Another good thing that happened because of cancer is her ability to appreciate her husband, sons and everything around her more.
She appreciates how her sons are growing up to be very kind young men, “I don’t really aspire that my sons will become these great achievers but I really want them to become good persons and I am always happy to hear mothers praise them for their kindness. Miguel reads the bible. There was one time he even wanted to be a priest, but I think that has changed now.” Miguel is a member of the Antioch, a Catholic youth movement. Gab is also a Mister Congeniality in his group. He is the one who brings the group together. When he notices that a classmate needs a friend, you can count on him to be that friend. Bangge also wants to impart in her sons the simplicity that she grew up with, having come from humble beginnings.
She also appreciates her husband more, “Now I realize how lucky I am to wake up every morning beside the man I love. There is still that kilig factor.” This man whom she met back in 1989 at Tia Maria was God’s answer to her prayer. Having seen unhappy stories of unfaithful husbands, Bangge was not so keen on getting married back in the day so her prayer was, “Lord OK lang akong maging old maid, if I will not find a really good husband.” God not only gave her a good husband to love but a big family (Marty belongs to a family of 10 children) she loves dearly.
She told me a story when she had a major argument with her older son and she ended up crying. Marty, talked to their son in private and said, “When I married your mom, I only wanted 2 things: 1.) to give her everything she wants as much as I can; and 2.) not to make her cry. If you’re the one who will make her cry, I can ask you to leave the house.

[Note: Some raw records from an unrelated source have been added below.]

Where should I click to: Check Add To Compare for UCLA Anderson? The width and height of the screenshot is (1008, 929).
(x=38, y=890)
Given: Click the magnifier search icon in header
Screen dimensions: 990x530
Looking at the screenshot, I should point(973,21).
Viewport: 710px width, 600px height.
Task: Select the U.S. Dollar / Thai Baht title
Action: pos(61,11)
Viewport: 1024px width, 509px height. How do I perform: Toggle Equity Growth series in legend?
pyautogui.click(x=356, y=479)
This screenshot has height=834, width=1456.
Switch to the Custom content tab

This reminds me of the saying that the best way a father can parent his children is to love their mother well.
Are you out of the woods? Six years after her diagnosis and after six chemo sessions, series of check-up and other medications including alternative medicine, there has been no recurrence of the big C for Bangge. Doctors say that if there was no recurrence within 5 years, the chances of recurrence is very low. However, they are not discounting the fact of any recurrence in the future. For the meantime, Bangge continues to live life with her bigger Cs – Cheerfulness and Christ.
Catch Bangge’s performances: July 8 Aawitan Kita at the University of Makati; July 1 & 29 at the Resorts World; July 12 & 26 at the Chef and Brewer together with MOBB (Men of Blue Blood).
Cheers to Bangge and cheers to life!